Subissant presque trois fois  en un seul mois la hausse  du prix du carburant,  même en période de baisse,  jusqu’à fin mars 2015, du prix de baril  et anticipant de plus en plus, pour le  reste de l’année en cours, une hausse  des prix des produits alimentaires,  les ménages marocains sont plus  qu’inquiets. Inquiétude d’autant plus  grave que le chômage, notamment  des jeunes urbains, s’installe  pour de bon, et que les revenus  stagnent. Ce qui réduit d’autant le  pouvoir d’achat d’un nombre non  négligeable de consommateurs  potentiels. Des spéculateurs  malhonnêtes guettent l’occasion du  mois sacré de Ramadan pour créer des pénuries artificielles dans le but  de faire flamber les prix. Ce qui leur  permet, ainsi, de capter une rente  scandaleuse. Une rente que, ni les  quelques contrôles occasionnels  des services des prix, et, encore  moins, les menaces de sanction de  Mohamed Louafa, ministre délégué  en charge des affaires générales et  de la gouvernance, ne dissuadent.  L’abondance des fruits et légumes  ainsi que des produits de la mer n’y  change rien. Abondance ou pas,  les prix de certaines catégories de  poisson, les plus consommés par les  casablancais comme les sardines,  le merlan ou les soles par exemple,  ont connu des hausses vertigineuses  ces dernières semaines. Peut être à cause de certaines grèves qu’a  connu tout récemment le secteur de  la pêche.

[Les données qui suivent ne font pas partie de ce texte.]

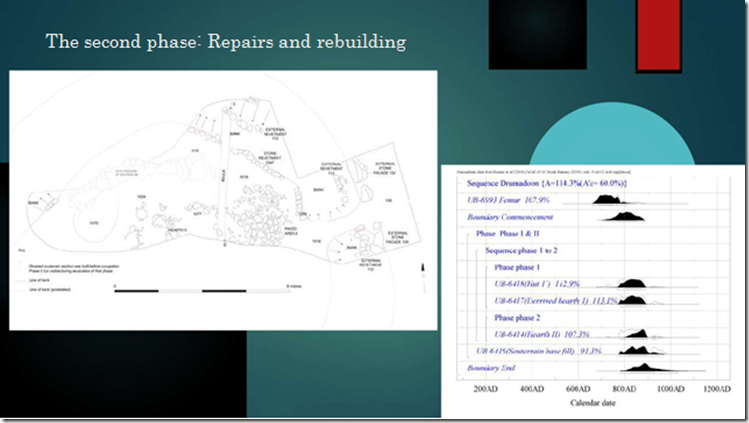
Task: Click 'Phase Phase I & II' label
Action: (x=507, y=233)
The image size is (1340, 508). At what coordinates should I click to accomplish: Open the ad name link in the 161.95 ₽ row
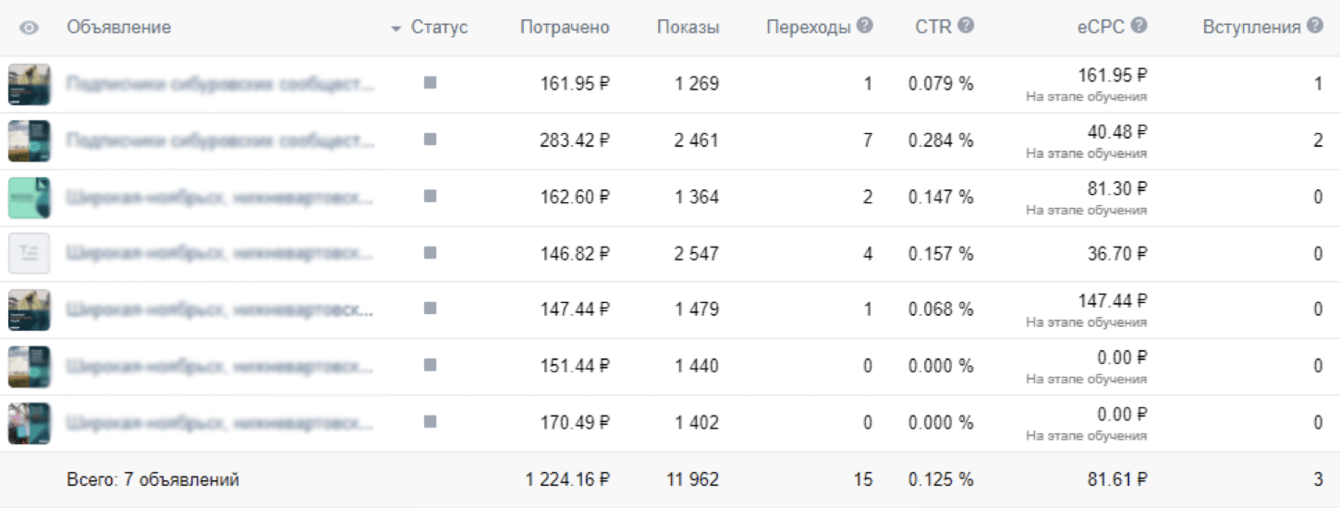pyautogui.click(x=220, y=85)
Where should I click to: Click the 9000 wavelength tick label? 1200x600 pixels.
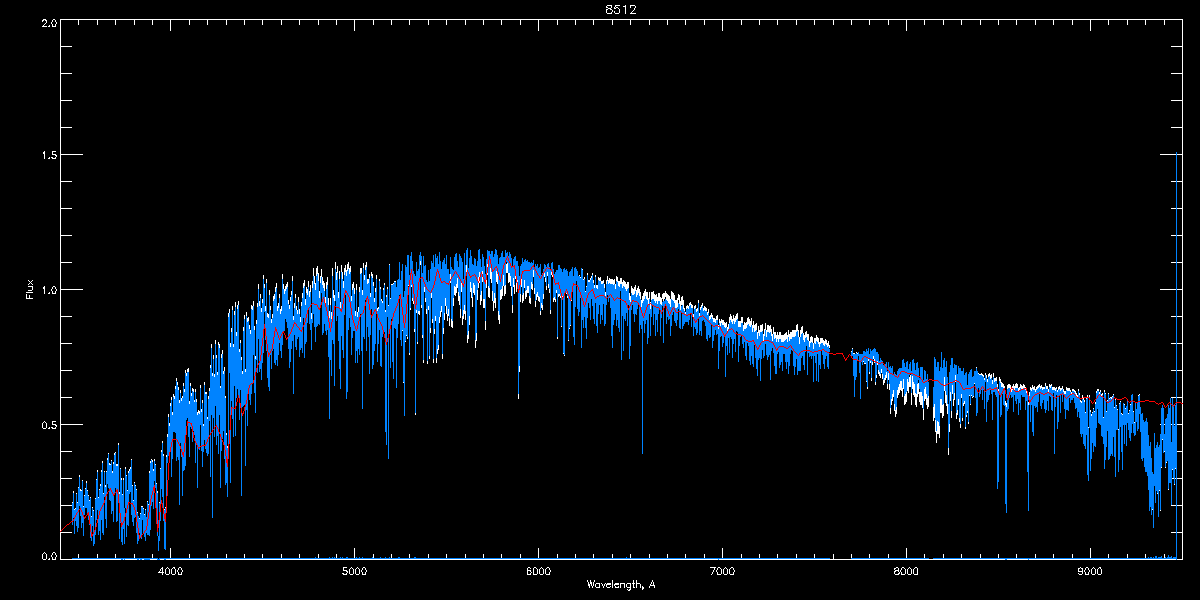pyautogui.click(x=1090, y=571)
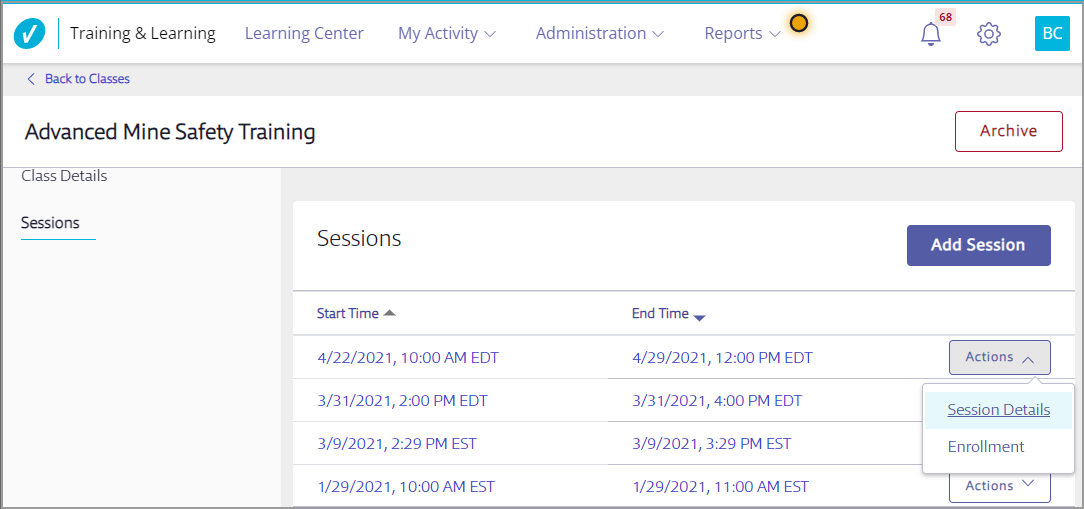This screenshot has height=509, width=1084.
Task: Open Class Details in the sidebar
Action: pyautogui.click(x=64, y=176)
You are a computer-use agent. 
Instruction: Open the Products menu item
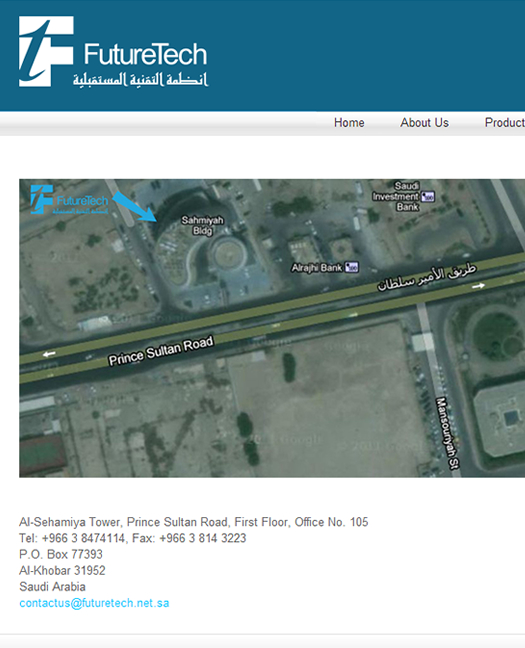505,123
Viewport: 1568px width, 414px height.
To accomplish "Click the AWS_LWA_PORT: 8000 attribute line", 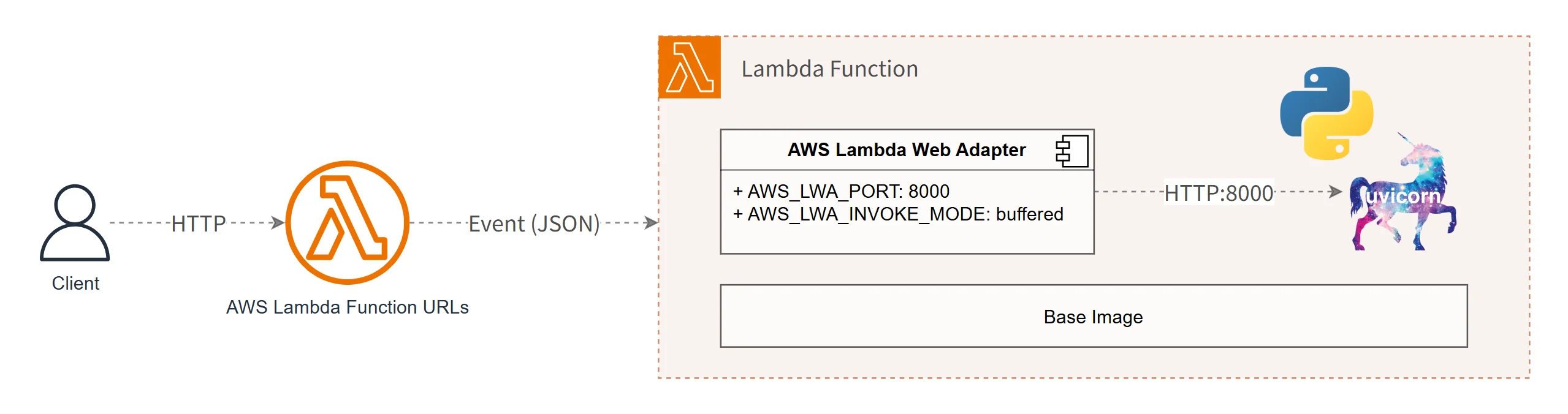I will pyautogui.click(x=841, y=192).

Dans tous les cas, Le mois du jeune  reste l’occasion rêvée de tous ces  spéculateurs qui savent plus que  quiconque que c’est durant cette  période que les ménages marocains  dépensent le plus dans l’année. Le  budget consacré à ces dépenses de  consommation courante est souvent  multiplié par deux ou trois.


Santé sociale
Avec les récentes et répétitives  augmentations des prix du gaz -oil  et de l’essence et celles des produits  alimentaires qui sont anticipées,  les ménages marocains ont de quoi  perdre confiance dans leur santé  sociale. Confiance des ménages, dont  l’un des indices publié récemment par  le Haut Commissariat au Plan (HCP) ,  vient de révéler qu’elle ne s’améliore  guère. La tendance d’évolution de cet  indice mesuré depuis 2008 par le HCP,  est même à la baisse et ce dès l’année  2011. La confiance mesurée à travers  l’indice HCP , nous renseigne plus  que jamais sur l’opinion qu’ont les  ménages sur certains aspects de leur  situation économique personnelle.  Situation, le moins qu’on puisse  dire, c’est qu’elle n’est pas toute  rose, notamment pour effectuer des  achats de biens durables comme les  frigidaires, les téléviseurs ou tout  autre appareil de confort ménager.  Situation pas tout à fait satisfaisante  également, si on l’on voit du coté  achats de biens de consommation  courante ou du coté épargne.  Situation dramatique et même sans  issue si l’on aborde du coté évolution  du chômage.